Poemas

Reina María Rodríguez

La Habana, Cuba, 1952. Uno de sus libros más recientes es El piano (Bokeh, 2016).

AGUA DE PINO

De forma que, finalmente, al término de nuestra vida, podamos decir que, por lo menos durante cierto tiempo, hemos vivido en nuestro mundo y no en un mundo que nos dieron nuestros padres.

T.B.

Convertí la casa del destierro       
en la casa del pino.
El agua del pino moja las hojas
de los libros que pongo sobre el muro
bajo sus ramas anchas:
por entonces, era una ramita muy débil
regalada por Elis en Navidad,
hará tres años.
Alto y verde —periférico— cubre la entrada
«…a la buhardilla de los Holler» que ahora releo:
esa entrada al mundo de la muerte
en la tercera casa
que no es ya la de mi infancia en Marianao,
o la de Ánimas en la adolescencia
ni encima en la azotea luego:
es la casa del olvido a donde nadie llega
y donde caí
sin comprender bien todavía
por qué estaba donde sólo tenemos
reservas limitadas para sobrevivir.
Por eso, ¿será por eso? —me pregunto—
toco sus ramas al bajar, al subir,
las acaricio:
acaricio ramas por falta de acariciar personas.
Algunas se han secado por el óxido
de una limpieza que hicieron sobre el techo

y están ásperas,
partidas.
Otras, protegen al hijo:
—al «pinito» lo llamo— de los truenos.
Siempre temo que algún viento lo arranque,
llegar y no verlo.
Aunque sé que un día no me verá más,
pero mientras lo torturo
con bolas de colores encima
—livianas para mí—
pesadas para él que las soporta sin chistar,
mientras le canto villancicos
pido otra rama,
un desapego.

De Allí estará la noche (inédito)

ACHICAR 

Las olas de la vida nos han reunido hoy,  pero tal vez mañana nos separen para siempre.

Robert Musil, Diarios

Veo a mi padre sacar con una latica de leche condensada oxidada el agua del bote, y el olor de la madera encharcada de agua salada con pequeñas algas enredadas entre sus manos —aquella latica usada también por mi madre para echar el arroz en la cazuela y lavarlo.
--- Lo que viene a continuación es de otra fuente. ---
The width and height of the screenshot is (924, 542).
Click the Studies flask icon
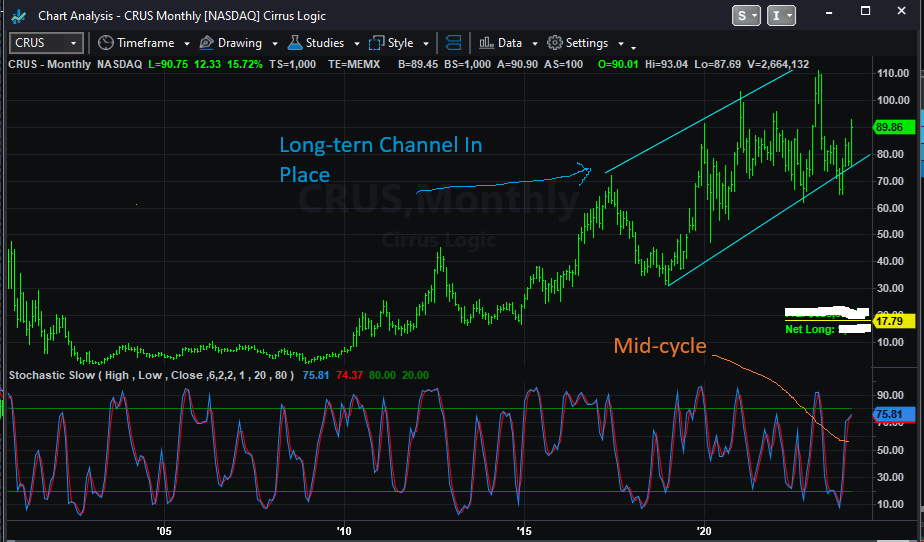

Los brazos de mi padre y yo, debajo de su axila, asegurándome el regreso: un instante de caer frente a él, y recogerme, aspirar e inspirar oxígeno: felicidad. El fondo sigue vivo en mi memoria, ¡qué bien se estaba allí! Los peces comiendo entre mis dedos: arroz prieto; la nariz —saber bien para qué se tiene contra los gorgojos— y las burbujas que me acompañan, subiendo. Papá cargándome con sus ojos tristes momentáneamente cerrados, pero abiertos. Las pestañas petrificadas por el miedo a perderme —igual que en la foto donde me llevaba cargada en su hombro como si fuera una paloma a punto de derrumbarse con un pañalito blanco, cubriéndome. El tiempo de un recorrido al cayito; lo salobre del viento en mi cara y en la boca que puede estallar sin pronunciar palabras; la sensación de que puedo oler aquel tiempo en que estuvimos juntos en el mar —de Santa Fé o de Cojímar o de Varadero, o en cualquier otro mar en retrospectiva— que se convierte en el mismo mar —siempre se lo debo, porque mi padre y el mar son la misma cosa: un color, un olor, una piedra. Sigue sacando agua del bote donde se mezclan agua dulce y salada: las dos vírgenes que amparan mi nacimiento, y vuelvo a limpiar el merengue de mi boca con la servilleta morada —tengo ocho años ya, mi hermano solamente cinco, y estamos celebrando mi cumpleaños junto a aquel cayito en que hay —hubo— un golfito donde jugábamos detrás. La playita es pedregosa y el agua muy salobre, tal vez por la juntura de las aguas, transversal al río que ablanda los arrecifes cuando lo atravesamos para llegar en el barquito alquilado —dicen que hay tiburones o que los hubo, merodeando, pero nunca los vi. Esos veranos en los que salíamos a conquistar «lo que fuera» con una de sus queridas, y aquella niña rubia de Julia, la que más le duró. De alguna forma, mar y traición se unen, donde no puedo separarlas, de un río turbio y de un mar del que no puedo lograr otros espacios ni vaciarlos tampoco —su fuerte salinidad en mi boca lo impide ya—, agotada de seguir sacando agua —con él, sin ellos, sin mí misma—, achicándola de aquel bote que también fue la ilusión de tener una casa, un país, una salvación: un mar mal llamado eternidad al que no llegaríamos juntos, después. 

De Achicar (Fondo Editorial de la Universidad Autónoma de Querétaro, 2021).